Mengisi Masa Lapang

Boredom is the root of all evil? whoever said that? well, not in this case, boredom led me into writing a new entry. So at times it could lead to productiveness I guess. I thought to myself that since I am not in the mood for reading, lazy would be a better word to describe how I am feeling now perhaps de-motivated would be appropriate too. So rambling might be an alternative to occupy the confused, no purpose of direction self a reason for self expression which is considered healthy but if you think about it not so manly.

The weather is gloomy as such that it makes the lazy think that they’re not in the mood. I think of my friends and of what they might be doing now, busy I guess, but nothing that has not been done before. Pointless maybe but self deception is not a deception to the self? I need a vacation, but there’s many type of vacations, one just needs a strong enough mind to go on vacation. That doesn’t work; at least for me though saying it makes me feel better.

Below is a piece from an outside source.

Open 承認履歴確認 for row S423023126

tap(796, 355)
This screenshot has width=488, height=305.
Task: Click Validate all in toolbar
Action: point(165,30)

I think about what to do now, the next minute, the next hour…but then what’s the use of thinking or planning ahead when you don’t have the power of choice? The only choice that a man has is to choose to live or to commit suicide, I don’t remember who said that but I remember reading it, that too I don’t believe fully. It’s all luck it always is, I say to myself.

Why do I feel insecure and paranoid? Because I am human, I say to myself. It feels weird asking a question and knowing the answer to it but still not getting the satisfaction that I wanted. The uneasiness that I feel has been with me for a long-long time, to the extent that I think its a part of me. Something I have to live with.

My previous entries were long, what was I thinking? I must’ve been really bored but none the less, I have something that’s mine, my thoughts…come to think about it, are my thoughts really mine? Jumping back to the uneasiness and as to why I feel it, it’s a state of mind originated by the problems, dissatisfaction and the uncertainty of the future; I put these thoughts in my head, I am thinking.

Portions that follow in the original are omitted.